Effect of Magnetic Field on the Developing Thermal Field in a Duct Filled with Porous Media under Local Thermal Non-Equilibrium with a Nonlinear Flow Model

Abstract

In this article, the numerical study of the influence of a magnetic field at the laminar forced convection in a thermally developing region coming under the influence of local thermal non-equilibrium (LTNE) of parallel plate channels completely immersed in the porous material is investigated. Constant wall heat flux boundary conditions are applied to the walls of the channel. In the nonlinear flow model, the Darcy-Brinkman-Forchheimer equation governs the flow field in the porous region, which is assumed to be unidirectional.

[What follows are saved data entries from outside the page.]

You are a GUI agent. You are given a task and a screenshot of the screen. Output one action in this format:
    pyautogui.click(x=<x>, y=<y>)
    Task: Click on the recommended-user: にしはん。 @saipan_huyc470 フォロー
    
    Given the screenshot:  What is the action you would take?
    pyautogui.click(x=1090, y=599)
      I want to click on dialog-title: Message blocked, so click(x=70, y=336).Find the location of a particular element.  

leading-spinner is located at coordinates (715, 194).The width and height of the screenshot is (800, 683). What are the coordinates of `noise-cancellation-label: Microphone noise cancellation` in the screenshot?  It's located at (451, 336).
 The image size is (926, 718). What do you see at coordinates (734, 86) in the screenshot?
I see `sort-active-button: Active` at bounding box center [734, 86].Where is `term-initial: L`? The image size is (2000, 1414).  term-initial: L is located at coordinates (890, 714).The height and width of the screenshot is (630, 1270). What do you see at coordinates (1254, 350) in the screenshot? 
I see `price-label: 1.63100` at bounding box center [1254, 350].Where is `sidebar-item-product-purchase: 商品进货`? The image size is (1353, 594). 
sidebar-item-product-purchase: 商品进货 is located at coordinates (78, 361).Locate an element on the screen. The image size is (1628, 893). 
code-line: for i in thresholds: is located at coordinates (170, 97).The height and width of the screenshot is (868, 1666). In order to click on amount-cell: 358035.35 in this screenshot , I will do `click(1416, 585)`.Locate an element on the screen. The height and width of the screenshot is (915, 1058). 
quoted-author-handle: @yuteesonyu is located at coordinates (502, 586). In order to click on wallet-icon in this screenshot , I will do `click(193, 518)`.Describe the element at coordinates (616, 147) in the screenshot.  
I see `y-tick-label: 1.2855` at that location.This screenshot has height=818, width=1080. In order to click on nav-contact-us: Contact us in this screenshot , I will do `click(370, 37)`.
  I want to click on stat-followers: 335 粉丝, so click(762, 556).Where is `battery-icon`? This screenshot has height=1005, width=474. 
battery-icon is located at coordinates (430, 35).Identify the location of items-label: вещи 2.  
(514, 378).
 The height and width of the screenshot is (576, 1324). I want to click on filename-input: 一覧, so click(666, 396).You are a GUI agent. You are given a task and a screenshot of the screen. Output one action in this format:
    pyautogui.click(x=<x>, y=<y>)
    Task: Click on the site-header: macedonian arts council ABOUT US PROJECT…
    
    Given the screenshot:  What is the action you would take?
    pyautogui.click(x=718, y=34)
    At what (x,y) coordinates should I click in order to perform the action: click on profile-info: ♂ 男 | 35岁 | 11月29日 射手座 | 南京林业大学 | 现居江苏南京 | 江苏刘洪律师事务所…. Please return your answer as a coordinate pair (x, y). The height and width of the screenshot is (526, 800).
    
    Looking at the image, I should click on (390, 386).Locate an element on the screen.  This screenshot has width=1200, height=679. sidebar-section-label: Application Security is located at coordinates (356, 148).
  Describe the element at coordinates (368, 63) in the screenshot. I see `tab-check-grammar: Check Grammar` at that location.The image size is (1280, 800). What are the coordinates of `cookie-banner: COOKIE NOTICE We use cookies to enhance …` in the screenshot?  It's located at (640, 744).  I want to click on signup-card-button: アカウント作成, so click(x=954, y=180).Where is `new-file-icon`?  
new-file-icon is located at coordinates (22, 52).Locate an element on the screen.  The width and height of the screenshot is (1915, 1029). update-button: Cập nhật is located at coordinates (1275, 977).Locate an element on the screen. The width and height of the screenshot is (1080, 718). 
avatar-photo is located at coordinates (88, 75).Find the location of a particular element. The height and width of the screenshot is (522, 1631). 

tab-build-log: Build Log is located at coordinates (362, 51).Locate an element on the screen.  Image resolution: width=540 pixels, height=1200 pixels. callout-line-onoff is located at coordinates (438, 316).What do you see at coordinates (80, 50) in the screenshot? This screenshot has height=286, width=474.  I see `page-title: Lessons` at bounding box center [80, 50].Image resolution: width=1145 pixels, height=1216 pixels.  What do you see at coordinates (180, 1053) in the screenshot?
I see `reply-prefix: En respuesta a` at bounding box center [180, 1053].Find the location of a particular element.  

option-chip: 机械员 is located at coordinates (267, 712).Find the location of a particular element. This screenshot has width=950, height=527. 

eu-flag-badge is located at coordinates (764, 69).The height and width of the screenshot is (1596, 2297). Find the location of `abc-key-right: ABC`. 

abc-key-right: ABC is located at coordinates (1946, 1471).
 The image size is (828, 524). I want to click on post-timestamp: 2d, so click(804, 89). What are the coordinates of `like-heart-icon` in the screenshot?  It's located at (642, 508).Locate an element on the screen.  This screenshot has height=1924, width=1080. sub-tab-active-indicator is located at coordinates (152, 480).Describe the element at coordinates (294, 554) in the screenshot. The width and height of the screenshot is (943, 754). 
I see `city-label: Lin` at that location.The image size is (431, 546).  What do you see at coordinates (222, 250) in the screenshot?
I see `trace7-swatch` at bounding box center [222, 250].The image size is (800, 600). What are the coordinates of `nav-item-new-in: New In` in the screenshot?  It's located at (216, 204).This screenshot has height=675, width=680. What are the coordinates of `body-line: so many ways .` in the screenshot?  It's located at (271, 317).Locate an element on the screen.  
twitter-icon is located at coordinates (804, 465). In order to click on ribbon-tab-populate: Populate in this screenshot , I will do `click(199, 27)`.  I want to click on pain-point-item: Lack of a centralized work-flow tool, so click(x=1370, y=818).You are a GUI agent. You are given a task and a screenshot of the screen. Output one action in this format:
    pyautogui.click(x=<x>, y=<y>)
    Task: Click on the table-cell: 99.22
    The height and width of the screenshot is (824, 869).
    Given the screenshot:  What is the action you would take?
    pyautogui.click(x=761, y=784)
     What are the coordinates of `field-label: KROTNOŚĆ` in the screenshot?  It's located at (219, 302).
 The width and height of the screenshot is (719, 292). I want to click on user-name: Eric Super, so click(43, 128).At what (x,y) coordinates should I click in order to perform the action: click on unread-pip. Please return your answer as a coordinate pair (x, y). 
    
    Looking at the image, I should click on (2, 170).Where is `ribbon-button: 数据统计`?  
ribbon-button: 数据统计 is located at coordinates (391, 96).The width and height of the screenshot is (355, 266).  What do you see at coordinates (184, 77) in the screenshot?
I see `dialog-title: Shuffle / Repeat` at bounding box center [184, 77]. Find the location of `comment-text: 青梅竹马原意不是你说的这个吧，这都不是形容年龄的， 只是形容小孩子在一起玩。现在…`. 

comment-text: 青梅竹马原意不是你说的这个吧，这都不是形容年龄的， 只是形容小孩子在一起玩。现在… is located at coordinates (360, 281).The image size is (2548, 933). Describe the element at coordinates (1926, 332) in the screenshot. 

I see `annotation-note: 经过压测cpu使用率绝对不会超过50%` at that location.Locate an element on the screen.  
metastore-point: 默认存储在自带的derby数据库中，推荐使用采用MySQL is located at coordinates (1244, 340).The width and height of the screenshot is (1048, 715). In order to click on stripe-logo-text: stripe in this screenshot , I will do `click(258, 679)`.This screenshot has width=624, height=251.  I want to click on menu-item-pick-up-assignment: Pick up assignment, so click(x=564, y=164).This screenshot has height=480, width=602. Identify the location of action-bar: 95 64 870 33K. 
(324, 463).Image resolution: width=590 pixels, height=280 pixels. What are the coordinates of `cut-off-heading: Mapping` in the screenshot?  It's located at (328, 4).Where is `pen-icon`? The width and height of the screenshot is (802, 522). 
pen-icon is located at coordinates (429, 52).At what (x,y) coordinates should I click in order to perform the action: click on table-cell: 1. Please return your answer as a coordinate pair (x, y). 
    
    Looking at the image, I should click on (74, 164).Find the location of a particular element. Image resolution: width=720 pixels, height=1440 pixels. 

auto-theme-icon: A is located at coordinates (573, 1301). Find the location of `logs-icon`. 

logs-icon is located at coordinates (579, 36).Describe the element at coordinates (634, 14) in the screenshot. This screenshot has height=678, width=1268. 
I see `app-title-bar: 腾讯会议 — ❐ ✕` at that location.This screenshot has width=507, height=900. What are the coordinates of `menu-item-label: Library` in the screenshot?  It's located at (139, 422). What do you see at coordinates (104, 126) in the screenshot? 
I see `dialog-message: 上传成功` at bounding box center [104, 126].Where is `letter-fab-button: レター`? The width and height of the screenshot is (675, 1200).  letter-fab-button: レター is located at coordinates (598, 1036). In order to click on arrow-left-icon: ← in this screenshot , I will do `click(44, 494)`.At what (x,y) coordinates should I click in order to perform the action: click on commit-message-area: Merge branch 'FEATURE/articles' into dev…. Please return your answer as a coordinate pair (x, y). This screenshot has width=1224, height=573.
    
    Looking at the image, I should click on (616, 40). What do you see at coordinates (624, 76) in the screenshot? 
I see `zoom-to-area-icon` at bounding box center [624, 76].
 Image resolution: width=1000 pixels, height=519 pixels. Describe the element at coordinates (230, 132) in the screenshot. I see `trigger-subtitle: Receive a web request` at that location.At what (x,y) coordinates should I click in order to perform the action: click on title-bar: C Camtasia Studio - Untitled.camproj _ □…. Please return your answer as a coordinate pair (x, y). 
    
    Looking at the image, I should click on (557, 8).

The system is defined by certain well-known parameters, these being Darcy number (Da), thermal conductivity ratio (κ), Forchheimer number (F), Hartmann number (M), and Biot number (Bi). Numerical solutions have been obtained by applying a successive accelerated replacement (SAR) scheme. Exact solutions for the dimensionless temperature and the fully developed Nusselt number in the absence of the Forchheimer number (F = 0), for the fully developed thermal field, are obtained for the linear flow model, the Darcy-Brinkman model. Plots are given for the dimensionless temperature profiles in the fluid and solid phases, wall temperature, as well as the local Nusselt number at the parallel plate channel, which has been displayed. The effect of the magnetic field and the thermal conductivity ratio has a significant effect on the local Nusselt number.